Once I figure out the spam problem, I can re-enable (limited) forms of editing. ~AaronGraves
I'm looking at the possibility of using TextCha for combating wiki spam. ~AaronGraves
In addition to the TextCha, I'd like to implement a banned content feature, similar to something that Oddmuse uses.
Have a look at http://nedbatchelder.com/text/stopbots.html, it's got some interesting tips/ideas to use that I will likely implement into Aneuch 0.30.
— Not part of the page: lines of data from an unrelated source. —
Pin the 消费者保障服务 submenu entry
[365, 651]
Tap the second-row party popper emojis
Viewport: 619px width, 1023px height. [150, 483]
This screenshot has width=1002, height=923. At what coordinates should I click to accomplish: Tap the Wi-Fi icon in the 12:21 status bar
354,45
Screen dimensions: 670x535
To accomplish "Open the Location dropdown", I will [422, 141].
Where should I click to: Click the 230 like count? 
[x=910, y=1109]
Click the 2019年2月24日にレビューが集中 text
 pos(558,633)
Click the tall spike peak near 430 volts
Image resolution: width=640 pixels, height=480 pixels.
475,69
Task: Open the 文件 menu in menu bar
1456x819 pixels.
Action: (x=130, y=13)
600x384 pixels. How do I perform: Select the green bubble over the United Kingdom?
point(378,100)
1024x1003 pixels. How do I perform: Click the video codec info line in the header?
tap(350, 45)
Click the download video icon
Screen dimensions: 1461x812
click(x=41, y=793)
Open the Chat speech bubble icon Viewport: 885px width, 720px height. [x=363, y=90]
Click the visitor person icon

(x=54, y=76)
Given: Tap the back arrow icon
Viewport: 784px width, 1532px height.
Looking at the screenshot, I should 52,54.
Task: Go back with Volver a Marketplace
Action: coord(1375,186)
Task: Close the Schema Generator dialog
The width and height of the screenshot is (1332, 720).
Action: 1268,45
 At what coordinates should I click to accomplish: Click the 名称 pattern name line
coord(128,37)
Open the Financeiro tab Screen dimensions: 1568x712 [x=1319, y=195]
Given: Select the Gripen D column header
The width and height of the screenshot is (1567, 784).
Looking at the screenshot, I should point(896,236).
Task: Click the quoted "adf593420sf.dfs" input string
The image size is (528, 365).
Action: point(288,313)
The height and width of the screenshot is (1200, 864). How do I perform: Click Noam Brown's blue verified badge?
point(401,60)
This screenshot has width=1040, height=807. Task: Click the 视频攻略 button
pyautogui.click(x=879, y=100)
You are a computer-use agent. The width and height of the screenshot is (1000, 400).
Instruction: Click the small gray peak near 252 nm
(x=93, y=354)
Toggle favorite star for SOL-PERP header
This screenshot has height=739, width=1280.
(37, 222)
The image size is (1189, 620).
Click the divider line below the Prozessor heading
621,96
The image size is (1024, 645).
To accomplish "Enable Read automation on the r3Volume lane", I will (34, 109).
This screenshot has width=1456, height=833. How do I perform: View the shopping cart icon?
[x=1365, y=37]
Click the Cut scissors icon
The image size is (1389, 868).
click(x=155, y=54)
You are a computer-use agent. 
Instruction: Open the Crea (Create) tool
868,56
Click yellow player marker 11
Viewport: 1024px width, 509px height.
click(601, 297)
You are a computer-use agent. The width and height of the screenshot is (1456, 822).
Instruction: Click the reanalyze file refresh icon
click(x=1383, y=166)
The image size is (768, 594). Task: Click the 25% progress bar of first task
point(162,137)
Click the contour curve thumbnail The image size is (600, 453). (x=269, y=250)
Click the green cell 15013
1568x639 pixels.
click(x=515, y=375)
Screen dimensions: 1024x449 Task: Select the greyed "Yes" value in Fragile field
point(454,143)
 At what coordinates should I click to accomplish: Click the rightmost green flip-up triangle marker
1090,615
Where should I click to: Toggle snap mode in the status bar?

07/24/2013 After reading the above linked page and a few comments, I think I've come up with a very good solution. I'll use a honeypot of sorts on all forms in a hope to catch spam bots. This is step one. We'll see how effective that becomes, and go from there.
Proposed Solutions
Here are some solutions I'm proposing for Aneuch. Bold are definites, bold italic I'm still on the fence about.
- Honeypot
All forms on the site (except the search form) should have a "honeypot" - that is to say, a separate form that is invisible to regular users, but any spam bot would see it. If there is data submitted in this form (or modified in a field where data already exists), the edit will be rejected as spam.
- Non-visible fields
All legitimate forms should have one or two non-visible fields, which may or may not contain data. If those fields are changed, the edit will be rejected as spam.
- Link counting
Count all of the links in a page before edit, and count the number of links after the edit. If more than a certain number have been added, reject the edit as spam. (Note that this should probably only apply to external links)
- Timestamping
Introduce an encrypted time stamp into the form, and if it's been too short or too long between the time the form was loaded and submitted, reject the edit as spam.
- Content filtering
Implement a content filtering system, whereby a wiki admin can load regular expressions into the filter which, if matched on an edit, the edit is rejected as spam. MoinMoin has a good BadContent file.
- TextCha
Implement a text version of the popular captcha, where a user must successfully answer a challenge, and if not correct, the edit is rejected as spam.
- Banning
IP based banning is already implemented into Aneuch, however it works on a single IP only. You can't ban ranges, etc. So in the next version of Aneuch, this should be changed to a regex format instead, so that ranges and so forth can be set. (see http://www.oddmuse.org/cgi-bin/oddmuse/Banning for more info) Also, in the future a new variable will be introduced that will affect the visibility of the site to those affected by an IP ban. As of now, if you're banned you're given a 403 error when attempting to view the site. Perhaps we can implement some feature whereby a ban is only against editing, but make it configurable so that you can also ban people from viewing all together.
- rel=nofollow on external links
This is already implemented. All external links in an Aneuch wiki are automatically tagged with the "rel=nofollow" attribute. This means that search engines should not follow the link, thereby defeating the purpose of link spam.